Saturday, June 23, 2012
Paraguay ya
I can´t remember an occasion when Friday ever followed Sunday, but it happened just the last two days.
We came into Resistencia last Sunday from Jujuy. Jujuy being higher up and more arid. A place where they sell coca and bica at the kioskos, where there is a lot of influence coming down from the Bolivian border, not just cultural, but geographical influence, like the Andes that life La Paz have kind of dribbled down into Argentina. Driving across the northern part of the country to Resistencia you come down into the Chaco which is something like an endless scrub plain that´s not really worth talking about. I´d be tempted to compare it with eastern Montana, a little more thorny. Driving across the Chaco the clouds set upon us. I hardly realized; they seemed to go along with the landscape. With so many leafless branches twisting around us, it seemed natural that the sky should look equally barren.
We got into Resistencia after dark, a nice square and pedestrian walkway, but otherwise fairly unremarkable. I went to bed and got up early the next day, Sunday, to go skate.
The park was nice, and even under the leaden sky I enjoyed talking with the curious group of kids that had meandered over and later trying to play truco with a kid of about thirteen who was pretty good, but luckily, for once, wasn´t noticeably better than me. At some point I put my headphones back on and went back to losing myself in the unusual movements of skatepark skating, movements that require an indirect kind of attention that helps to quiet customary thoughts and actions. Standing damp and out of breath I talked on the phone for a while, feeling like my lungs were too big and my skin too warm, while the kids that had since come to the park skated around and occasionally looked up at me to see if I was still the guy speaking this plosive and rubbery language so loud into a cell phone or if someone else had since taken my place. I told everyone I met that I would probably only be in Resistencia for another day. That was last Sunday. I´m still here.
We did our shows here on Monday. Drove to the Paraguayan border on Tuesday. Crossed it, after paying some extra fee.
I walked through downtown Asunciòn at night, not even that late. It must´ve been about 8:30, around the time when life if beginning to stir in earnest in Argentina, even in the small towns. Not so here. Prolapsed streets, with dead storefronts and somehow very antiquated-looking streetlights with too many wires attached to them skirt between little marble and crystal hotels. I imagine the early 20th century looked a lot like this in the more industrial parts of the world. Here there were the opulent outposts of the robber-barons amidst the otherwise dark and empty streets.
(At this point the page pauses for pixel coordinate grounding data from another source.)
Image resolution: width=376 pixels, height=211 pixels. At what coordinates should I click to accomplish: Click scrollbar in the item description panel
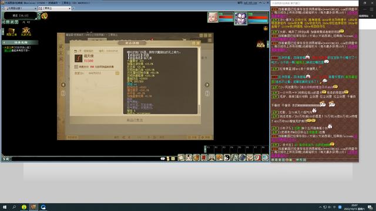click(199, 77)
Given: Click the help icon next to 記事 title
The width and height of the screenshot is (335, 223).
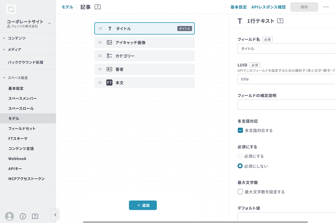Looking at the screenshot, I should pyautogui.click(x=97, y=7).
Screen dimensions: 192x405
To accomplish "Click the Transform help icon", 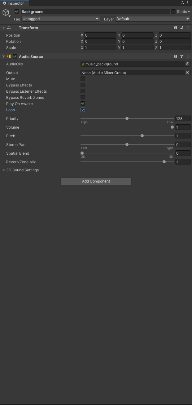I will pos(175,28).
There was nothing minatory about the place, despite what I had been repeatedly told. There were very few people walking around, but those I met seemed to have nothing more on their mind other than their destination. It was cold and the squares (Uruguaya in particular) were empty of people. A few dogs trotted around, you could hear their papery scrounging sounds coming from most recessed areas. A few pastry shops were open and a cafè that looked modest but boasted clientele that all wore suits and had shellacked-looking hair. There was nothing to do but maybe buy a chipa and sit down and eat it in one of the silent cafes. I went back to the room. The TV didn´t work so I never saw Paraguayan TV. The rest of the city almost looked like one of those new suburban cities of the US. Everything was really spread out and inconvenient distances separated complimentary businesses. Very few people seemed to be walking. Traffic cops waved the cars through red lights, according to the flow of traffic in a given area. Coca Cola ads had attacked the cityscape. It looked as if the stuff had just been introduced into Paraguay and Coke had to rush to catch these people up with the rest of the world. These ads were not of the quiet forgettable type either. They were quite often of the flashing, pouring, vertical and legion shock and awe type. It looked like all the old Coke ads from time square had been sent to Paraguay. I don´t think anyone really cared. I didn´t once see anyone drinking the stuff, not even in the mall where we stopped just before driving back down to Resistencia. Two days later Fernando Lugo, the president, had been ousted in what some say was a coup. With all the Coke ads and silent streets, I never would´ve seen it coming.
Thursday, it´s raining here. It rains all day, there´s some thunder in the late afternoon. With the day off, I wander around in the rain long enough to walk to the edge of town and back. When a street ended in a sloping lawn, I followed it. There was a pond at the end of it. The rain made little silver ringlets in the dark water. A dog eyed me suspiciously from a nearby doorway. The grass was long and filled with trash. Some kind of beautiful birds flew by and there were some large fish thrashing around near the surface of the water. The serenity didn´t hold my attention long, but it was enough for such a gloomy day, a Sunday that came out of a Thursday afternoon siesta, taking me by surprise, but I doubt the rest of the Resistencia population paid it much attention. They were probably all too busy napping behind the dim windows and the shuttered store fronts. I was a ghost, haunting the last day of Lugo´s presidency. The next day was Friday.